(Directions for this task): In the listing below, change every "Instruction" to "Command" and keep everything else the same. Omit the pictures from your version.

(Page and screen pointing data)
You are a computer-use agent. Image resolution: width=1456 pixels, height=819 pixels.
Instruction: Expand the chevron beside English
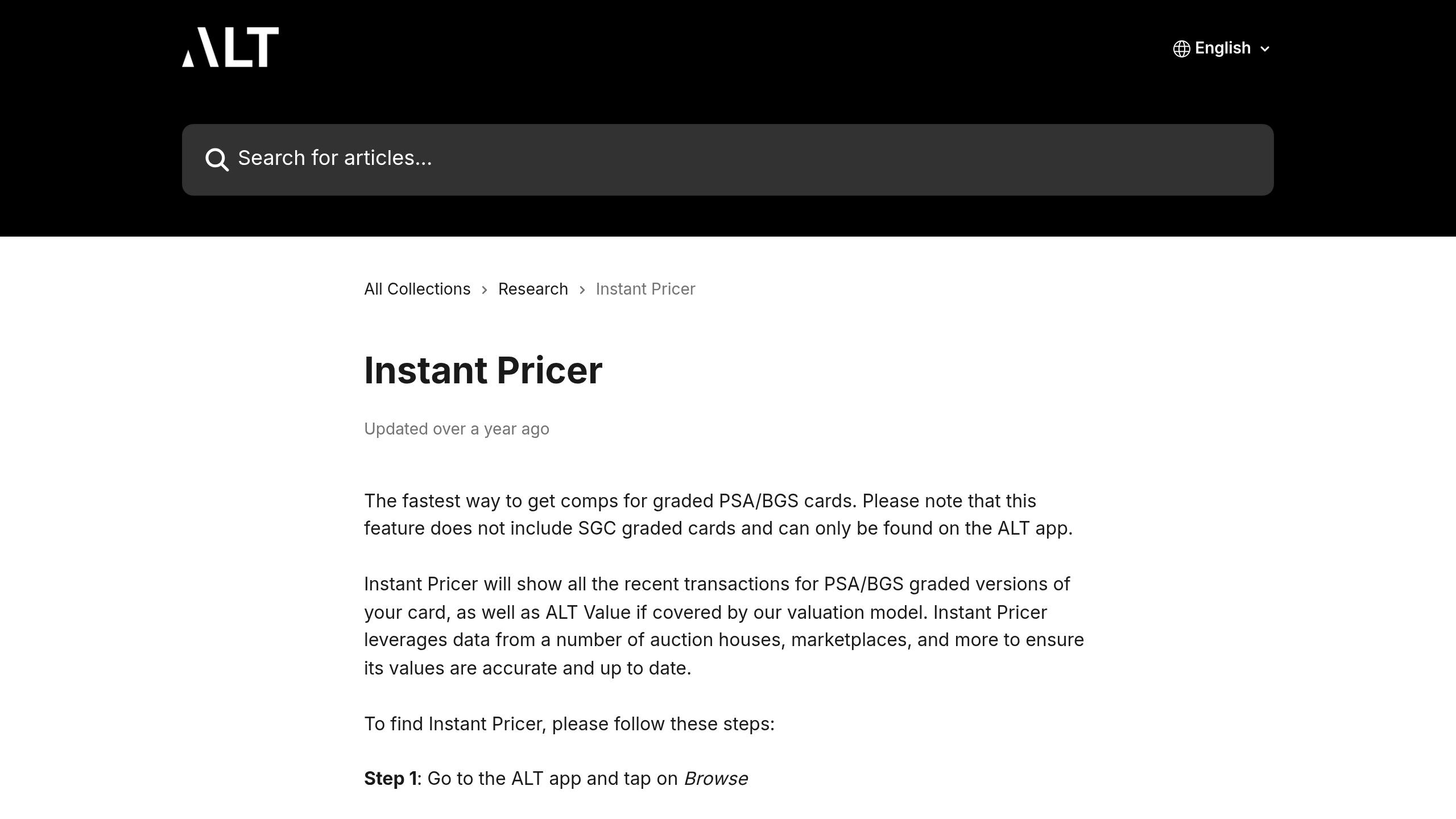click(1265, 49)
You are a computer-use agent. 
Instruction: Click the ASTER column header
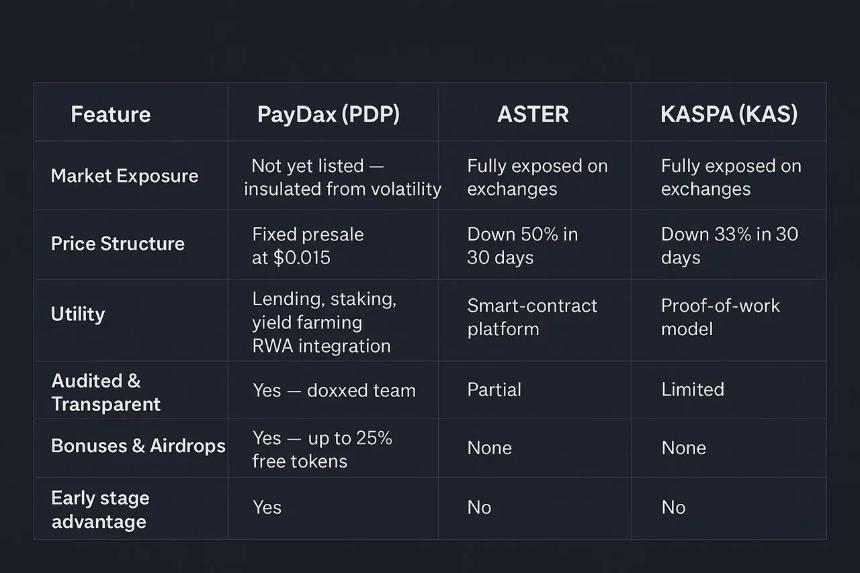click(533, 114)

(Task result):
You are a computer-use agent. Image resolution: width=1456 pixels, height=819 pixels.
Command: Expand the chevron beside English
click(1265, 49)
You are a computer-use agent. 
Command: Click the ASTER column header
click(533, 114)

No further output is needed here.